Credit: Reuters/Phil McCarten
LOS ANGELES |
LOS ANGELES (Reuters) - Poet and author Charles Bukowski is gone but the bungalow where he penned his first novel still stands, as bedraggled as the writer himself, and city leaders say they will save it as a literary landmark in a city better known for its Hollywood glitz.
The Los Angeles City Council was expected to vote next week to preserve the faded stucco home in the shadow of Hollywood where the hard-living Bukowski lived from 1963 to 1972 and wrote the autobiographical novel "Post Office," among other works.
The city's Cultural Heritage Commission has recommended the nearly 90-year-old property's designation as a historic monument, rescuing it from demolition by developers looking to put up condominiums.
"Hollywood is famous not because everybody has been a saint or a nun," Los Angeles City Councilman Eric Garcetti said. "It's always attracted complicated and important people and Charles Bukowski certainly fits that mold."
Garcetti said the hard-drinking writer, best known for chronicling his own seedy life on the gritty streets of Los Angeles, deserved to be remembered even though he was "not necessarily a guy you'd want to be friends with."
In addition to Bukowski's former home, the property includes several brown Spanish Colonial Revival style "ready to assemble" apartments and bungalows that the city says were built on the lot between 1922 and 1926.

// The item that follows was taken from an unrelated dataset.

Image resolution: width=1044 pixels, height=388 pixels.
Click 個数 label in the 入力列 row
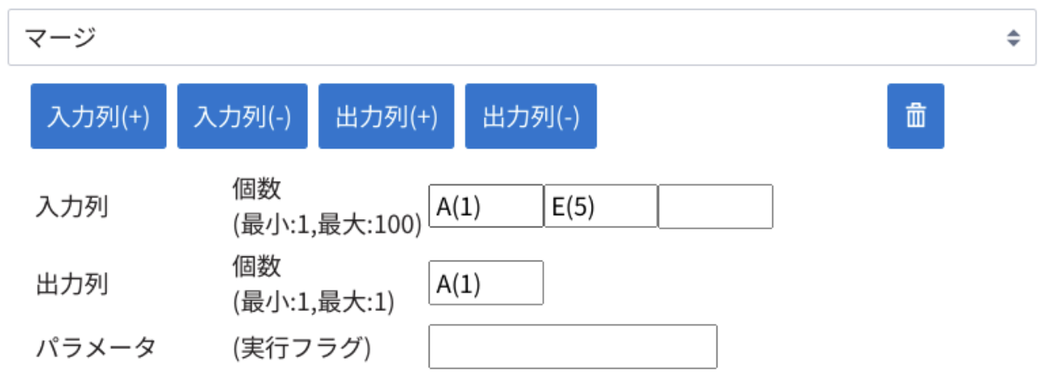pyautogui.click(x=256, y=189)
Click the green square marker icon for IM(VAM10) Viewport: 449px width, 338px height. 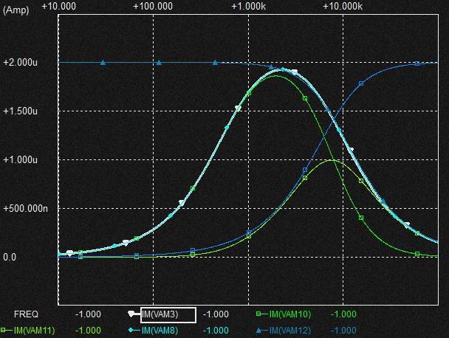point(258,315)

If approved as a historic landmark, the property would remain under private ownership but could not be torn town or substantially altered. Garcetti said Bukowski's bungalow could eventually be included on a walking tour of Hollywood.
The property now sits abandoned, boarded up and surrounded by a chain link fence, the only sign of life on a recent afternoon a straggly gray cat who sat in the courtyard in the drizzling rain.
On either side on the nondescript street, not far from Hollywood's tourist destinations, sit slightly newer apartment complexes and a few doors down is the Nativity of BVM Ukrainian Catholic Church, a hub for the city's Ukrainian community.
None of the mostly immigrant residents of a nearby apartment complex interviewed by Reuters had heard of Bukowski, who died in 1994 at the age of 73.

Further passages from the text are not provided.